__WORK REQUIRED__.
In the data below, set out as a numbered list the lines from the line with "Click the quantity label 25" to the line with "Action: coord(37,173)", both included, leaving out any blank lines.

__PROVIDED MATERIAL__.
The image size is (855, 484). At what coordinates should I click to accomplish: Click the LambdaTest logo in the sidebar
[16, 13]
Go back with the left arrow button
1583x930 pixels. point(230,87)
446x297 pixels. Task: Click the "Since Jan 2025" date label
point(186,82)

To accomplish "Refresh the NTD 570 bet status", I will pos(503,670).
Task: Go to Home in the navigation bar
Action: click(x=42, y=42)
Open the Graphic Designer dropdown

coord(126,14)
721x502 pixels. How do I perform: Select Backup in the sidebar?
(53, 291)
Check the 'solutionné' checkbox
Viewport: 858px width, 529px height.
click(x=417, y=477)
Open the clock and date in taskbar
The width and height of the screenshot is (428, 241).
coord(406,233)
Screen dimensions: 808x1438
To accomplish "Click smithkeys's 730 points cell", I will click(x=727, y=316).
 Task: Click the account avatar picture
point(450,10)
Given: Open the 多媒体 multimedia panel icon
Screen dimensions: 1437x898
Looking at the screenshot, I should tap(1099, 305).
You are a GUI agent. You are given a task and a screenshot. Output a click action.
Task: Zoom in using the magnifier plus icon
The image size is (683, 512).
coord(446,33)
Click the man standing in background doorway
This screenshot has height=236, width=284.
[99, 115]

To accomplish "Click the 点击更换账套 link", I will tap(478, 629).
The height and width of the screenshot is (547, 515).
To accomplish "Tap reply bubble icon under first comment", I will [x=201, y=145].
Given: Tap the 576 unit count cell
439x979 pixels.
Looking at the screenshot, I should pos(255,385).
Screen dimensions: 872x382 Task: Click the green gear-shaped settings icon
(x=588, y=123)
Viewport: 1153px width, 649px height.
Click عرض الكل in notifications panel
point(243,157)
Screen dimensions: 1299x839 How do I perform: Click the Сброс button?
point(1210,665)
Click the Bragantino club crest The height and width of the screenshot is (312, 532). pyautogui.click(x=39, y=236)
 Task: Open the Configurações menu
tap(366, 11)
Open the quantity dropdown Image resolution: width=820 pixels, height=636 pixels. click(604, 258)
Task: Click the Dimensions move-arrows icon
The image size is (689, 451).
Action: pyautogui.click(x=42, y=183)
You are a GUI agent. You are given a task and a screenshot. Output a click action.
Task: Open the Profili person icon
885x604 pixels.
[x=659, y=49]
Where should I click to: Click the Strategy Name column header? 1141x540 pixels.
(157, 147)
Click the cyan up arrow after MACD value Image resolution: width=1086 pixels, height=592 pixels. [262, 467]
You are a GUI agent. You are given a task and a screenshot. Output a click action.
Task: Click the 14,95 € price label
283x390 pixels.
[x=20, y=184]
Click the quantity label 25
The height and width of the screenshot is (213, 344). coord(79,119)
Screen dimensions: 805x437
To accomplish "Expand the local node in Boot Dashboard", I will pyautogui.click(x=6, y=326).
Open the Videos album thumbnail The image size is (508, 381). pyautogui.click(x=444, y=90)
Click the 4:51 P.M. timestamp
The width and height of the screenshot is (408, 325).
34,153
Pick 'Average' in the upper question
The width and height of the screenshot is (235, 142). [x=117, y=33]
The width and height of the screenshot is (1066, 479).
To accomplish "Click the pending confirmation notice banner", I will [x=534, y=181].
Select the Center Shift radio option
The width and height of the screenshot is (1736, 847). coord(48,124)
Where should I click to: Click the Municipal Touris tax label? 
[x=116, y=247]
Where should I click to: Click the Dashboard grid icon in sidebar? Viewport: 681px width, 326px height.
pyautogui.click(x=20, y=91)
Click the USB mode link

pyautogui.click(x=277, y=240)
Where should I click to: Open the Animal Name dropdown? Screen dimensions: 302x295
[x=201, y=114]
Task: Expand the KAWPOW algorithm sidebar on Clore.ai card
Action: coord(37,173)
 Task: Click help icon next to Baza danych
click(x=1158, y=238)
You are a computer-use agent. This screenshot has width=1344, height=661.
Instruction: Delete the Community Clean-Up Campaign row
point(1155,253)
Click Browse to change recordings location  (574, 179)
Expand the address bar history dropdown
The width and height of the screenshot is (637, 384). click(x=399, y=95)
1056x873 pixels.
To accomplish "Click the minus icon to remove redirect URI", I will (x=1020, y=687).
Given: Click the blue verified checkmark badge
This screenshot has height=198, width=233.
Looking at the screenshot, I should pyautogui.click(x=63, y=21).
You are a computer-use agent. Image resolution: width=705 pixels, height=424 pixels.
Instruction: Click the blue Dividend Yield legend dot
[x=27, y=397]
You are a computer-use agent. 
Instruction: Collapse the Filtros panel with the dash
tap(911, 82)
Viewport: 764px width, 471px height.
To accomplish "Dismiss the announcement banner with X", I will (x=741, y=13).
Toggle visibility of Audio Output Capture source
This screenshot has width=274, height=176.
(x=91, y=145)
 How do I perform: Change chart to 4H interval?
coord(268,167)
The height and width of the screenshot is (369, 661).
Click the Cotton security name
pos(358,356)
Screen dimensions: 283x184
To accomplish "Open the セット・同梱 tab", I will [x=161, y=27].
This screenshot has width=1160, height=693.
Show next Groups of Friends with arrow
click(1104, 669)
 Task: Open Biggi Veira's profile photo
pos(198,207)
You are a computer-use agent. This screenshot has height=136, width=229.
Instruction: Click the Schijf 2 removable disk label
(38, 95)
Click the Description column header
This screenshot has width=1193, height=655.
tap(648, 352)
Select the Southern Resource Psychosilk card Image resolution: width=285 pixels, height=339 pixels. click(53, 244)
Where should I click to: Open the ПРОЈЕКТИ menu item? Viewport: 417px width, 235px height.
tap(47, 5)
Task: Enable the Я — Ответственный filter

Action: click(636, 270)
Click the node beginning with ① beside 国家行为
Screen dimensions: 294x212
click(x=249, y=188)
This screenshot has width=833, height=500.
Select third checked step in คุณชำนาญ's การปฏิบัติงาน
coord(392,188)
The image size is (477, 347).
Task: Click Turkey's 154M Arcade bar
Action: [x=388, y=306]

__FINISHED TASK__.
1. Click the quantity label 25
2. The height and width of the screenshot is (213, 344). coord(79,119)
3. Screen dimensions: 805x437
4. To accomplish "Expand the local node in Boot Dashboard", I will pyautogui.click(x=6, y=326).
5. Open the Videos album thumbnail The image size is (508, 381). pyautogui.click(x=444, y=90)
6. Click the 4:51 P.M. timestamp
7. The width and height of the screenshot is (408, 325).
8. 34,153
9. Pick 'Average' in the upper question
10. The width and height of the screenshot is (235, 142). [x=117, y=33]
11. The width and height of the screenshot is (1066, 479).
12. To accomplish "Click the pending confirmation notice banner", I will [x=534, y=181].
13. Select the Center Shift radio option
14. The width and height of the screenshot is (1736, 847). coord(48,124)
15. Where should I click to: Click the Municipal Touris tax label? 
16. [x=116, y=247]
17. Where should I click to: Click the Dashboard grid icon in sidebar? Viewport: 681px width, 326px height.
18. pyautogui.click(x=20, y=91)
19. Click the USB mode link
20. pyautogui.click(x=277, y=240)
21. Where should I click to: Open the Animal Name dropdown? Screen dimensions: 302x295
22. [x=201, y=114]
23. Task: Expand the KAWPOW algorithm sidebar on Clore.ai card
24. Action: coord(37,173)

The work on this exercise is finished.